>> START Quoted passage

How to Simplify Your Presentation

You’re staring at a fistful of slides from your upcoming presentation for the hundredth time and it hits you like a ton of bricks: all of this is much too complicated. You suddenly realize that your presentation sounds like every day of high school Calculus when your teacher may as well have been lecturing in Latin. It doesn’t make sense because it’s too complicated. You start having a mild panic attack…

Relax. It’s going to be okay. A few small adjustments can save your presentation. First, find the crux of your idea. What are you trying to prove? What point are you trying to make? Next, think of how you would explain it to a 10-year-old child, or better yet, a 5-year-old. Say it the simplest way you can. Write it down the simplest way you can. Say it out loud. Say it again.

Now that you have the bare bones of your presentation, build the rest of your presentation around that particular simplicity. Keep words few and far between. Use pictures, images, illustrations, models– anything visual. Void any and all unnecessary information, even if it seemed like a great, life-altering idea when you wrote it. Be firm in your erasure of the unnecessary. People like simple. Especially now– in the 21st century– era of perpetual ADD, 140 character limits, status updates and Wiki-Everything.

>> END Quoted passage

[Given problem 1]: In the presentation tips, how old is the child you should imagine explaining your idea to?
[Given problem 2]: Rewrite the entries from the line containing "Step the display range back a half" through the last entry, changing "Save button" to "Cancel button" and keeping everything else the same.

>> START Provided records

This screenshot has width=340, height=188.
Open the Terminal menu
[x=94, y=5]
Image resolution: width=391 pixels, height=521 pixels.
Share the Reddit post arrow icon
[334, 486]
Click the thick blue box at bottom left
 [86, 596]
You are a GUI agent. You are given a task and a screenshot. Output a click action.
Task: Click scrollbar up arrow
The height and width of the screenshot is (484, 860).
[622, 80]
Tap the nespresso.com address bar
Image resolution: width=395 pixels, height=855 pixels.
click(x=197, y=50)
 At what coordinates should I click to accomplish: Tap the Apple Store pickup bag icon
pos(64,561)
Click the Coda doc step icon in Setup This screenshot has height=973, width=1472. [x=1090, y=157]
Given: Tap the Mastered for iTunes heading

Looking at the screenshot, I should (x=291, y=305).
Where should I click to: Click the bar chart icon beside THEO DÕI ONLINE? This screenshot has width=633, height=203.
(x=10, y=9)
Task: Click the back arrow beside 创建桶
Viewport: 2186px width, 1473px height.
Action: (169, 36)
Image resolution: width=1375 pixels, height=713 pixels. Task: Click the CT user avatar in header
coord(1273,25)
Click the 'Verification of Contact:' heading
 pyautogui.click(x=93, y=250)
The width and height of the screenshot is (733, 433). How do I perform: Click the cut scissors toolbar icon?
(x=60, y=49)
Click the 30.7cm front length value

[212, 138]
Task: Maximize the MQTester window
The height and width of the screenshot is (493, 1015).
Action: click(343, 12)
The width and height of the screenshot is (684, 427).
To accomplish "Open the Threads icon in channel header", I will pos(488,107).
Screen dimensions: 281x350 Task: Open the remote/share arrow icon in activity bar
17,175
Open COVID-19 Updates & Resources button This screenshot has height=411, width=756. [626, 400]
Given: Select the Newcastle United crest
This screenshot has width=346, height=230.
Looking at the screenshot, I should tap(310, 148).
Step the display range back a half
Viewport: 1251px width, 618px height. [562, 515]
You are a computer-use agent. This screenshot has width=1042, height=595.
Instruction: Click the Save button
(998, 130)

>> END Provided records

[Final answer 1]: A 10-year-old child, or better yet, a 5-year-old.

[Final answer 2]:
Step the display range back a half
Viewport: 1251px width, 618px height. [562, 515]
You are a computer-use agent. This screenshot has width=1042, height=595.
Instruction: Click the Cancel button
(998, 130)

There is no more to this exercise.